Concepts

Understand the workspace model — panels, tabs, groups, and snapshots.

The workspace model

Tilery is built around a small set of ideas: tabs live in panels, panels live in groups, and groups form the tiled workspace. Once that tree exists, Tilery can derive dividers, drag zones, tab rows, content hosts, and snapshots from the same source of truth.

Use this mental model when you are designing an app shell. If a region should resize with its siblings, it belongs in the tiled group tree. If a region should float above the app or move to a separate same-origin window, it leaves the tiled tree but stays in the same Tilery state.

Panels and tabs

A panel is a rectangular region with a tab bar and a content area. A tab is the application resource inside that region: a file, query, dashboard card, inspector, terminal, or any other unit your app can render.

Tabs can be reordered inside a panel, moved to another panel, dropped on a panel edge to create a split, floated into an overlay, or popped out into a native window. Only one tab is active in a panel at a time.

Tab content is rendered through stable React portal hosts. When a tab moves between panels, React keeps the subtree mounted, so local component state, refs, and uncontrolled inputs can survive the move.

Groups and sizes

Initial layouts are authored as n-ary group trees. A horizontal group places children left to right. A vertical group places children top to bottom.

{
  type: 'group',
  direction: 'horizontal',
  children: [
    { type: 'panel', id: 'sidebar', size: 40, tabs: [...] },
    {
      type: 'group',
      direction: 'vertical',
      size: 60,
      children: [
        { type: 'panel', id: 'editor', size: 60, tabs: [...] },
        { type: 'panel', id: 'terminal', size: 40, tabs: [...] },
      ],
    },
  ],
}

size belongs to each child item and controls that child’s allocation inside its parent group. Omitted sizes share the remaining space.

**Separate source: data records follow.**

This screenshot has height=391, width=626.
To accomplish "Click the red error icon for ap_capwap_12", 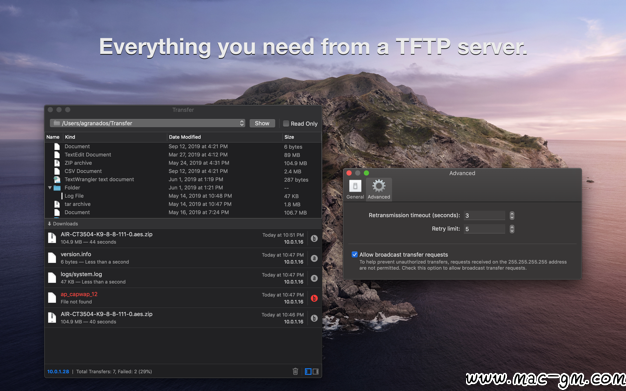I will 314,298.
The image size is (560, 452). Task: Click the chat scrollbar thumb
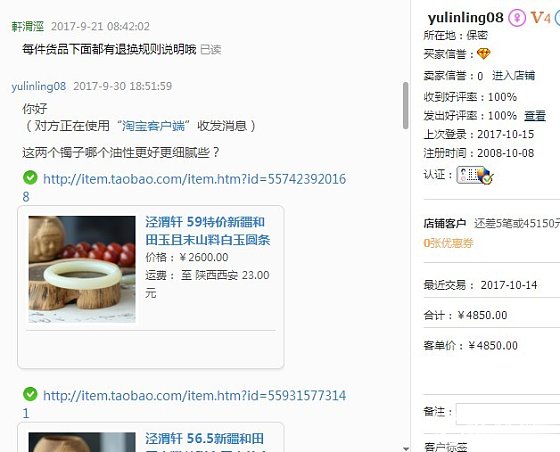click(405, 105)
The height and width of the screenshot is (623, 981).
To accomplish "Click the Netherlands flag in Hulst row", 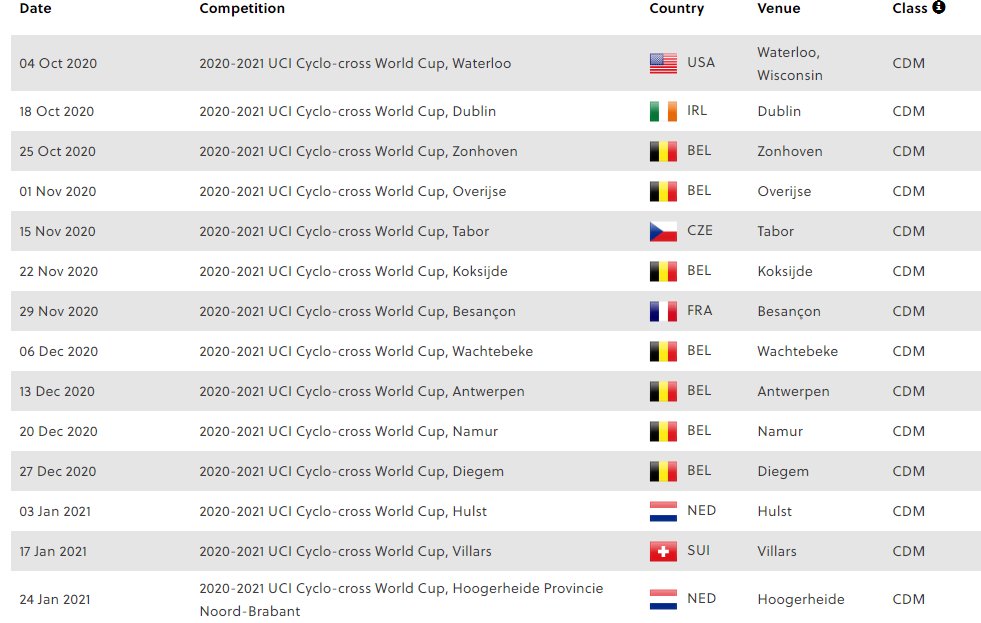I will pos(663,511).
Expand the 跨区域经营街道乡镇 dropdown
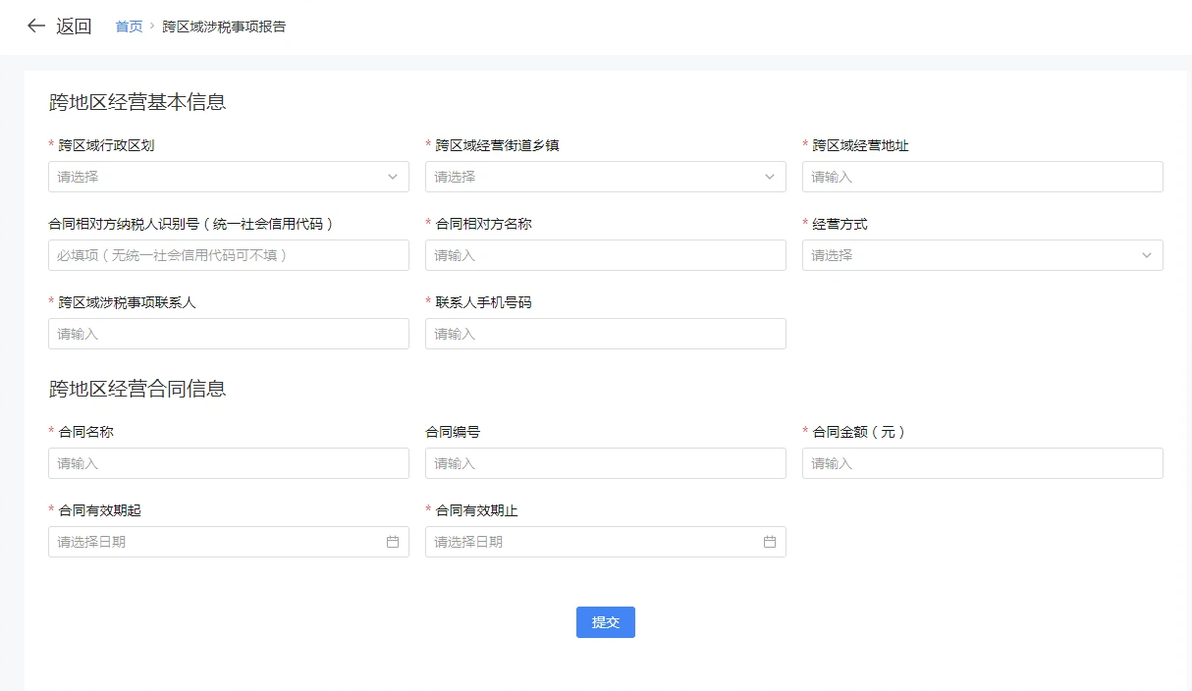Screen dimensions: 1192x691 tap(605, 177)
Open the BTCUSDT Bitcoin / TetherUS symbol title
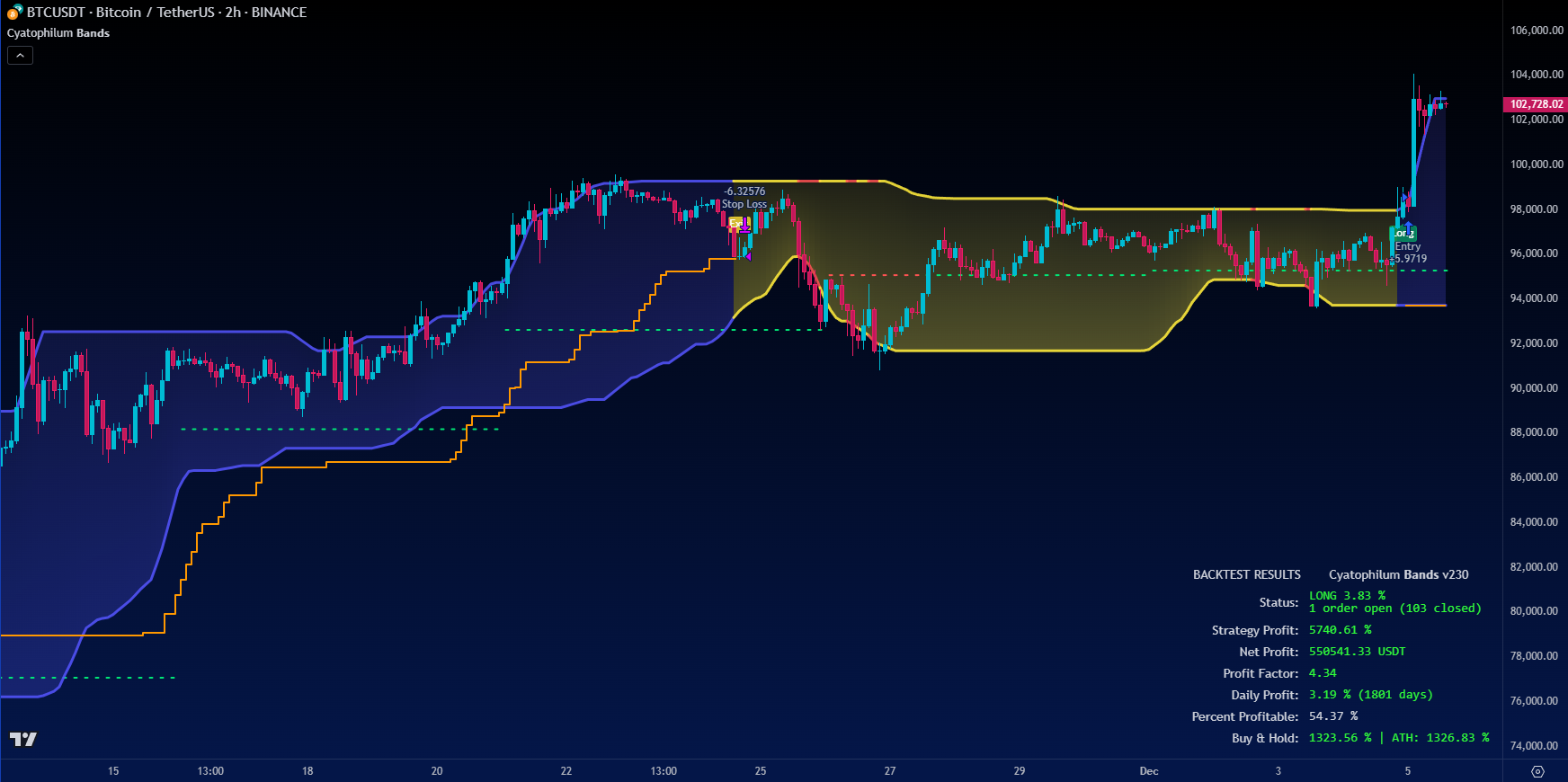 pyautogui.click(x=166, y=12)
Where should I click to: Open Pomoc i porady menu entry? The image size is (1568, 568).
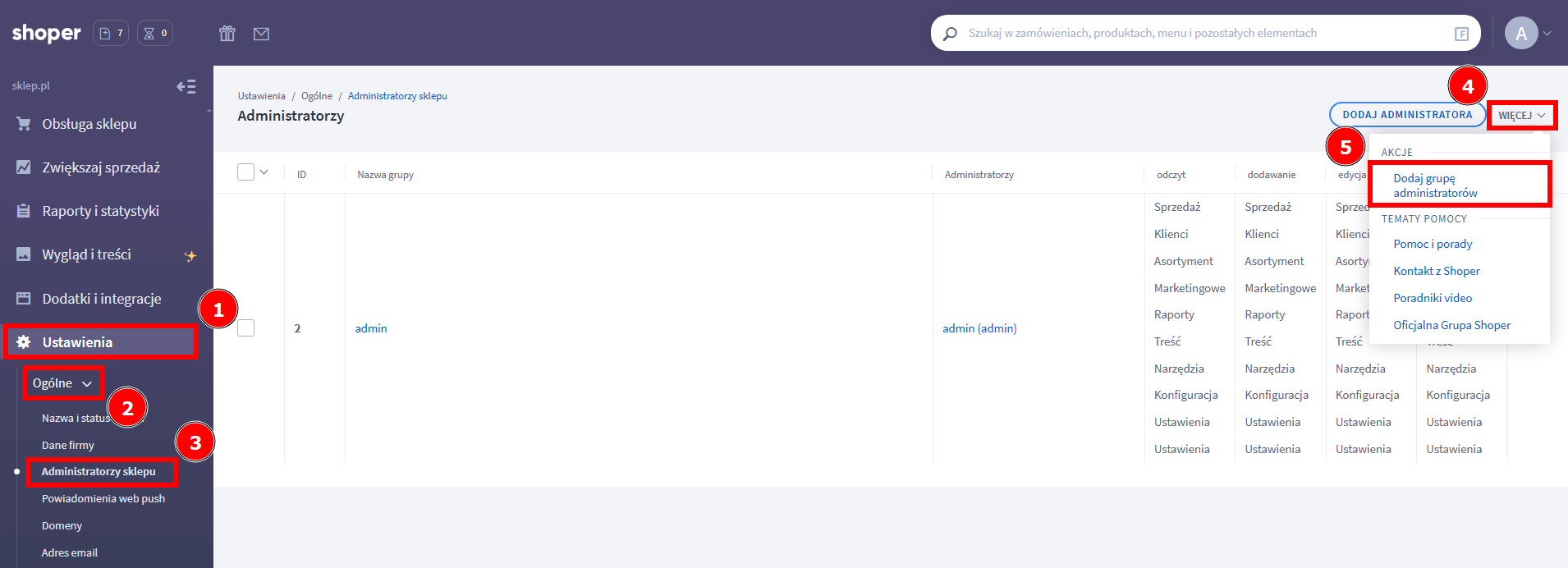1433,244
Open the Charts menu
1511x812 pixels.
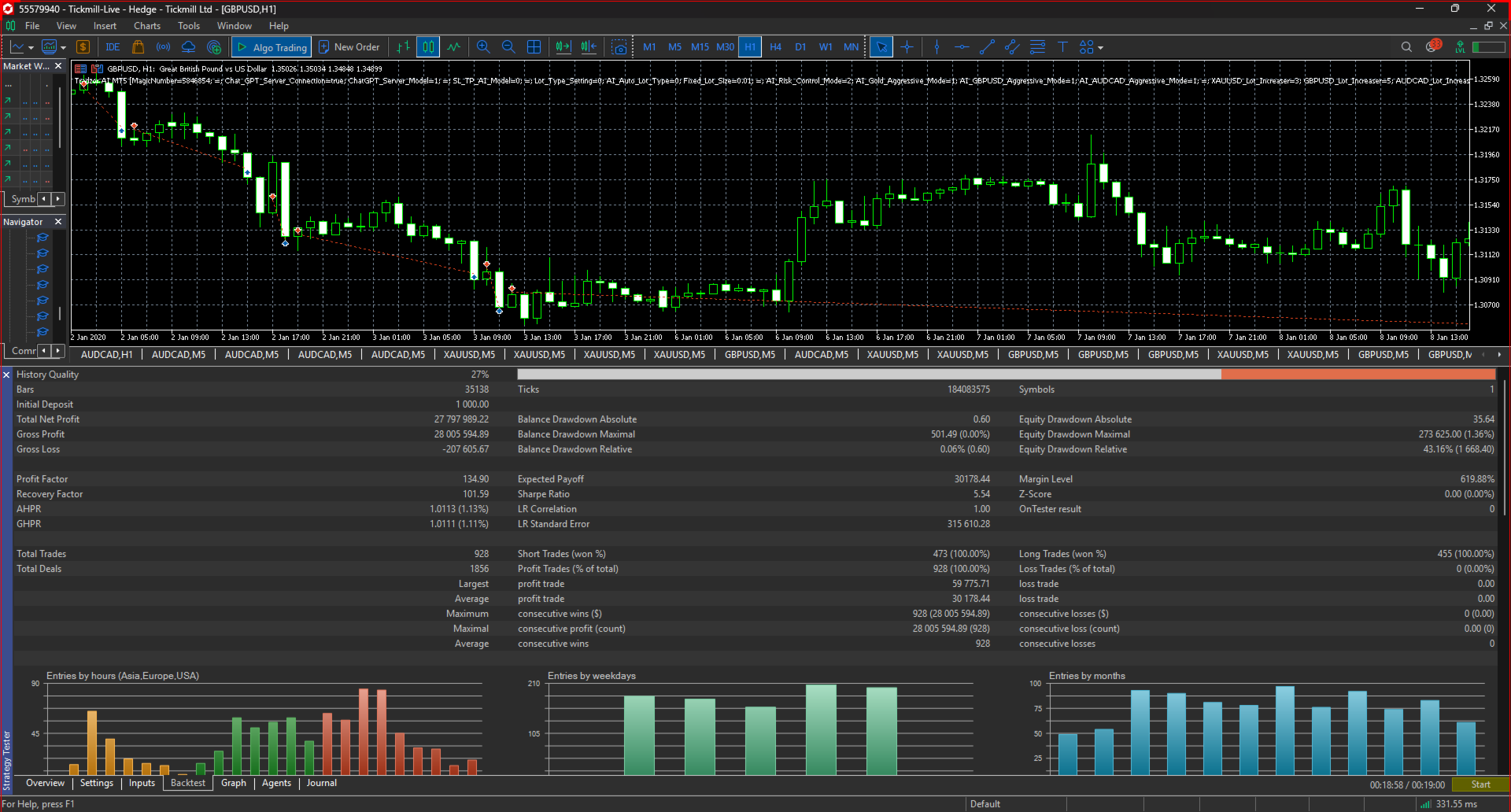146,26
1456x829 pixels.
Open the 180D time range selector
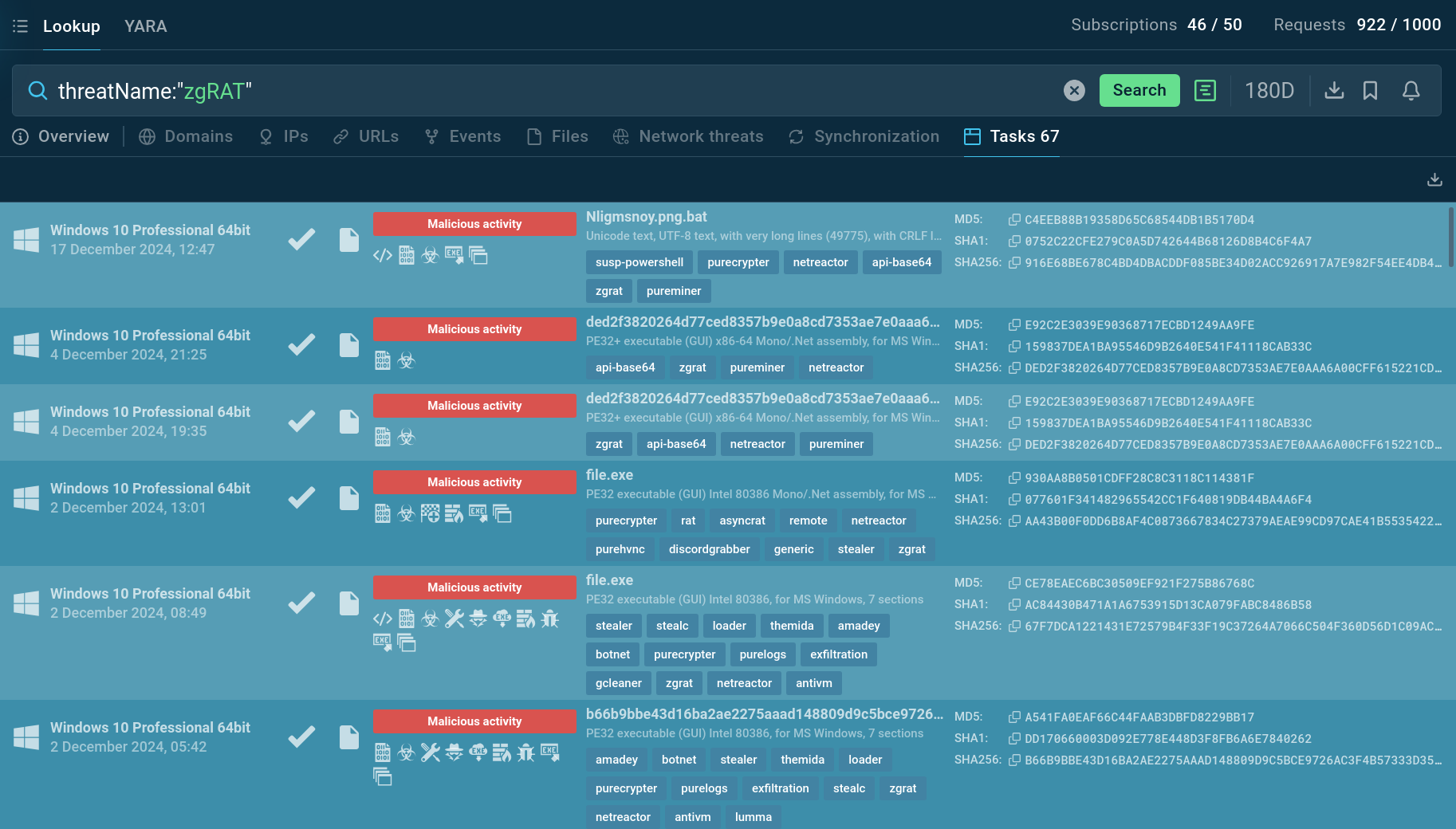(1269, 91)
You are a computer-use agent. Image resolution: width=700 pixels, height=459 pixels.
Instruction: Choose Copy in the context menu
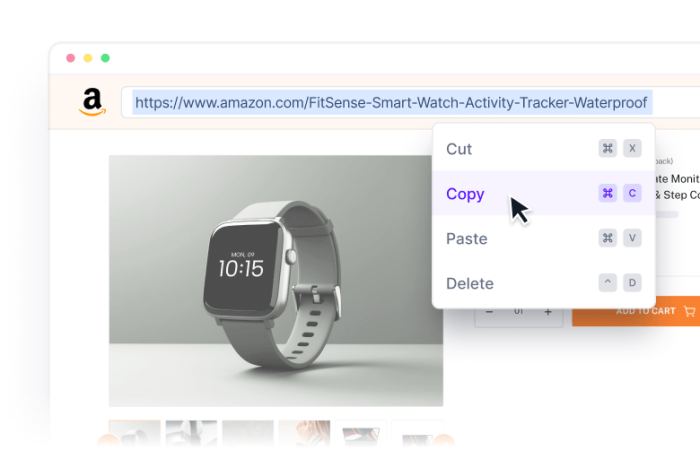point(544,193)
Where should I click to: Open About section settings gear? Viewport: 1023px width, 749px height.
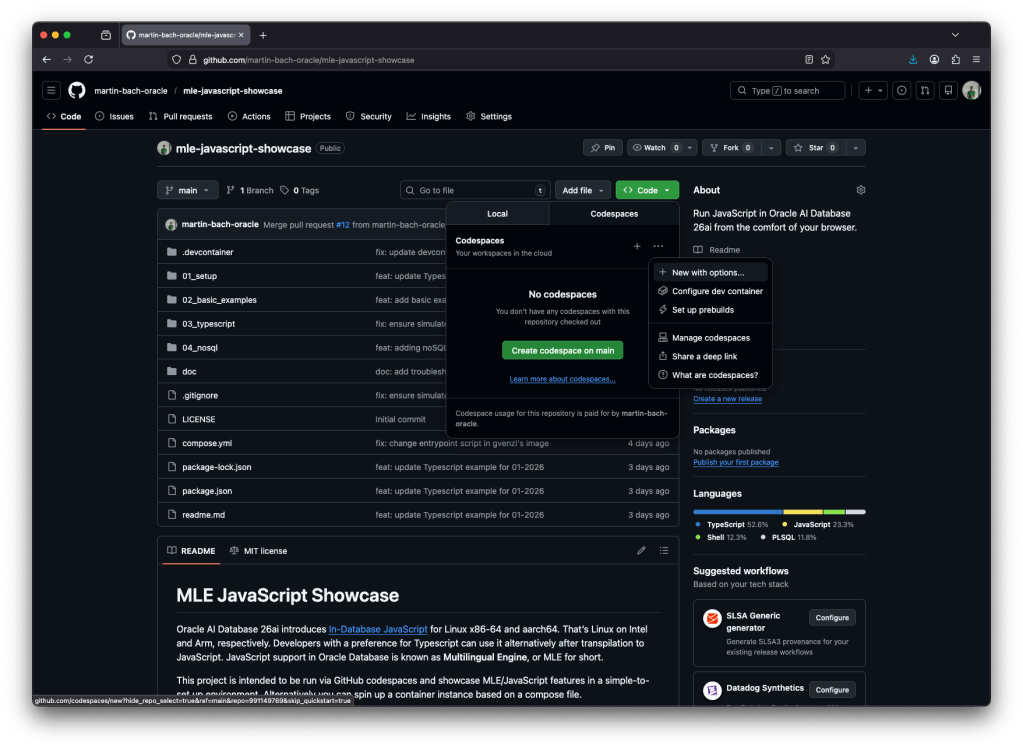pos(860,190)
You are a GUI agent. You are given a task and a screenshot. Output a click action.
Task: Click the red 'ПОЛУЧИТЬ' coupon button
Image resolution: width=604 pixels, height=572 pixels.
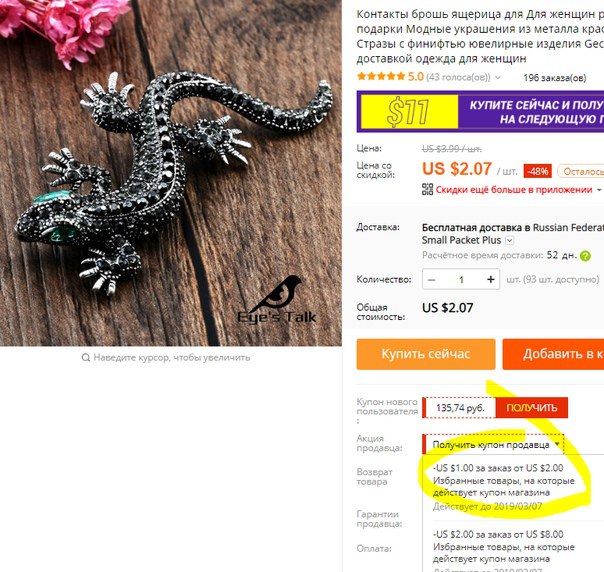click(532, 408)
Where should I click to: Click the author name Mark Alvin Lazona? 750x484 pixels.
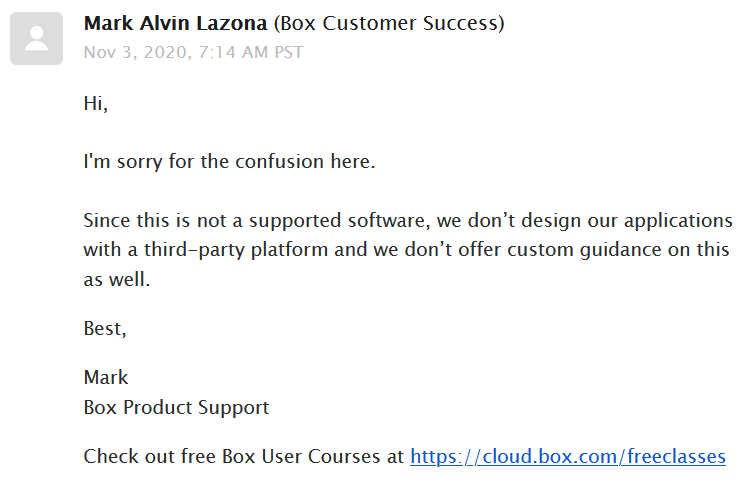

Use defaultSize when a divider should have a reset target. A user can drag a divider away from the authored ratio, then double-click the divider to return adjacent panels to their default sizes.

Runtime state

The public runtime state keeps panels and tabs in flat lookup objects for direct access, while layout geometry stays in the nested tree. That gives controller methods quick access to panels and tabs without losing the authoring model used for persistence.

type TileryLayoutState = {
  panels: Record<TileryPanelId, TileryPanelState>;
  panelOrder: TileryPanelId[];
  edgePanelOrder?: TileryPanelId[];
  floatingPanelOrder?: TileryPanelId[];
  tabs: Record<TileryTabId, TileryTabState>;
  layout?: TileryLayoutTree | null;
};

Use runtime state for callbacks and inspection. Use layout snapshots for persistence.

Layout snapshots

getLayout() returns the serializable shape your application should save. Pass that snapshot back to initialLayout or setLayout(snapshot) to restore the same workspace.

const saved = localStorage.getItem('tilery-layout');

return (
  <Tilery
    ref={tileryRef}
    initialLayout={saved ? JSON.parse(saved) : defaultLayout}
    onChange={() => {
      const layout = tileryRef.current?.getLayout<MyTabData>();
      if (layout) {
        localStorage.setItem('tilery-layout', JSON.stringify(layout));
      }
    }}
    renderTabHeader={renderTabHeader}
    renderTabContent={renderTabContent}
  />
);

Snapshots store the panel tree, edge panel regions, tab order, active tabs, fullscreen state, default sizes, size constraints, explicit behavior booleans, floating bounds, popout window bounds, and z-order.

Edge panels

Edge panels are pinned root-level tab groups outside the main tiled tree. Use them for app chrome such as explorers, inspectors, terminals, and problem lists when those regions should stay anchored around the center workspace.

A normal split sidebar participates in the same layout tree as editor panels. An edge panel does not: it reserves space on left, right, top, or bottom, and the main tiled grid renders inside the remaining center area.

Floating and popout panels

Floating panels render above the tiled workspace in the same browser window. They can be moved, resized, focused for z-order, and docked back into the tiled tree.

Native popout panels render through a React portal into a same-origin browser window. React context is preserved, but the popup has its own document, so styling needs to come from copied document-head styles rather than wrapper-scoped variables.

Dividers, constraints, and locking

Dividers are computed from split boundaries in the layout tree. Resizing updates one split at a time, then Tilery derives fresh panel insets for rendering.

Use minSize and maxSize when a panel needs usable bounds. Use locked: true when a panel or tab should not participate in close, drag, drop, or resize behavior. Use the explicit behavior fields when only one interaction should be disabled.